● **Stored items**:

******************************

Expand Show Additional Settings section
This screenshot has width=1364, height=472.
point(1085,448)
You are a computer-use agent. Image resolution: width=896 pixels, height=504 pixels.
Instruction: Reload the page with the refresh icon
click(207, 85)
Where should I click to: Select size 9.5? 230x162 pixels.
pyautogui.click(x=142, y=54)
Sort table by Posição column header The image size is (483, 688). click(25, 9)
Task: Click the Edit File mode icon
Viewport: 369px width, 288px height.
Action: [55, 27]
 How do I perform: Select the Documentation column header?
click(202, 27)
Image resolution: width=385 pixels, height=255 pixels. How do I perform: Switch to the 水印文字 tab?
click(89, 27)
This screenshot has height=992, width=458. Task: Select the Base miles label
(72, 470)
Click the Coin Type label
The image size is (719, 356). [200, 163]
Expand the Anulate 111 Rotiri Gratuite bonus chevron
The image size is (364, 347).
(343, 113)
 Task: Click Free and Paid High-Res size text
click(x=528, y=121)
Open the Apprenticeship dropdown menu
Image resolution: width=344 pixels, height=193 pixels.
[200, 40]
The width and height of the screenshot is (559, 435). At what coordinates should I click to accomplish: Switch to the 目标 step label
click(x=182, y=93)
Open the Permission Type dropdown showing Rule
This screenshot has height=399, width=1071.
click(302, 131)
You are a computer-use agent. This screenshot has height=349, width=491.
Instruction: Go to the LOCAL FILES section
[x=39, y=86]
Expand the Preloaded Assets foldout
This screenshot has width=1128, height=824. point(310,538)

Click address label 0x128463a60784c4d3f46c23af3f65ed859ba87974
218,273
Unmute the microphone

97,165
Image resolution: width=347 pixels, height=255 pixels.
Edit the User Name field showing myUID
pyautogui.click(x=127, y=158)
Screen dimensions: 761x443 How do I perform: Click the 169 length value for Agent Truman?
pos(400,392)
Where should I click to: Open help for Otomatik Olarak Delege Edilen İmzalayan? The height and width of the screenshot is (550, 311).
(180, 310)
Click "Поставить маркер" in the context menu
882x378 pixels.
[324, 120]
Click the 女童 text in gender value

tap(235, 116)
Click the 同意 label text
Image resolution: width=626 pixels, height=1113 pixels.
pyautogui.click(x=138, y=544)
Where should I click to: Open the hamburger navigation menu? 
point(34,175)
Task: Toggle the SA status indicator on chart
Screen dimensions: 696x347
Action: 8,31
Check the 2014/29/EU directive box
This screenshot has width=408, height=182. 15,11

******************************

● **Exercise description**:
Verbatim reproduction is required for the line holding "Screen dimensions: 761x443" and for every line after it in the records, with no other line included.

● **Written solution**:
Screen dimensions: 761x443 How do I perform: Click the 169 length value for Agent Truman?
pos(400,392)
Where should I click to: Open help for Otomatik Olarak Delege Edilen İmzalayan? The height and width of the screenshot is (550, 311).
(180, 310)
Click "Поставить маркер" in the context menu
882x378 pixels.
[324, 120]
Click the 女童 text in gender value

tap(235, 116)
Click the 同意 label text
Image resolution: width=626 pixels, height=1113 pixels.
pyautogui.click(x=138, y=544)
Where should I click to: Open the hamburger navigation menu? 
point(34,175)
Task: Toggle the SA status indicator on chart
Screen dimensions: 696x347
Action: 8,31
Check the 2014/29/EU directive box
This screenshot has width=408, height=182. 15,11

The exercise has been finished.